Your objective
Write the records out once more, exactly as they appear below.

[Stored records]
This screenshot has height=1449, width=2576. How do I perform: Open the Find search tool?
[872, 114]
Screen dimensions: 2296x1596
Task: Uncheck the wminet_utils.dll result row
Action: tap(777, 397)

Written solution
This screenshot has height=1449, width=2576. How do I perform: Open the Find search tool?
[872, 114]
Screen dimensions: 2296x1596
Task: Uncheck the wminet_utils.dll result row
Action: tap(777, 397)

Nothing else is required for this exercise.